Ruedemann studied geology at the University of Jena , where he received his doctorate in 1887 (dissertation: The contact phenomena on the granite of Reuth near Gefrees ) and at the University of Strasbourg , where he was an assistant from 1887 (and received his doctorate again). In 1892 he went to the United States, where he was a high school teacher in New York State (in Lowville, Dolgeville) and from 1899 at the State Museum of New York in Albany , after studying graptolites ( Diplograptus ) he attracted the attention of the state palaeontologist James Hall and found by John Mason Clarke . He was first Assistant State Paleontologist and from 1926 as successor to Clarke State Paleontologist of New York. In 1916 he was President of the Paleontological Society .

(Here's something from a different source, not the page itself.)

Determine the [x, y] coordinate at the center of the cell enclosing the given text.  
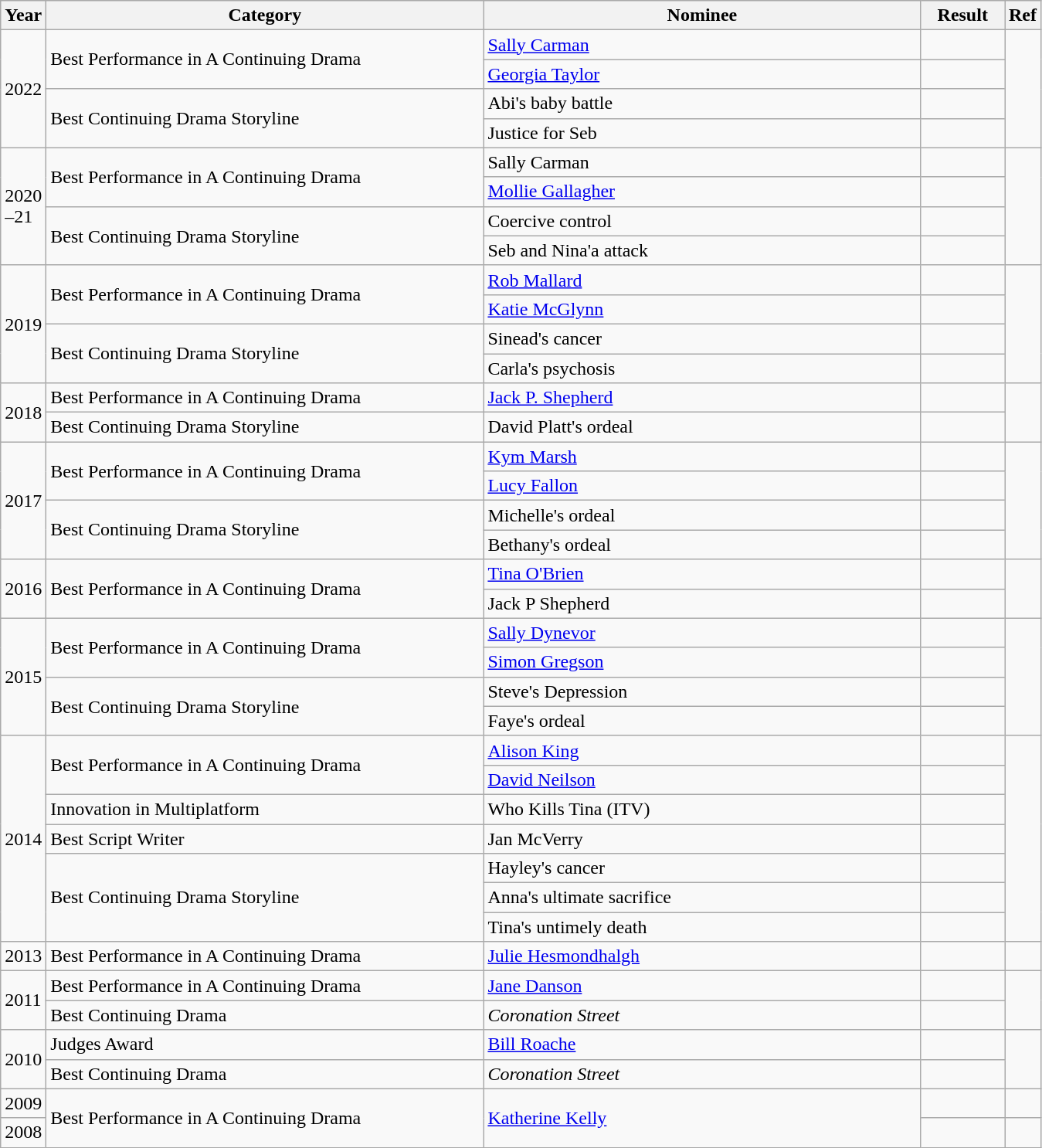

He dealt with paleontology of invertebrates, especially graptolites, but also corals, Eurypterids , trilobites and cephalopods . In 1937 he retired. For many decades he was considered the leading graptolite specialist in the USA.

In 1890 he married Elizabeth Heitzmann.

Honors

In 1912 he was elected a member of the German Academy of Sciences Leopoldina . In 1928 he became a member of the National Academy of Sciences .

Web links

References and comments

  1. New Yearbook for Geology, Mineralogy, etc., Beilagen-Volume V, 1887, pp. 641–676
  2. member entry of Rudolf Rüdemann at the German Academy of Sciences Leopoldina , accessed November 24, 2015.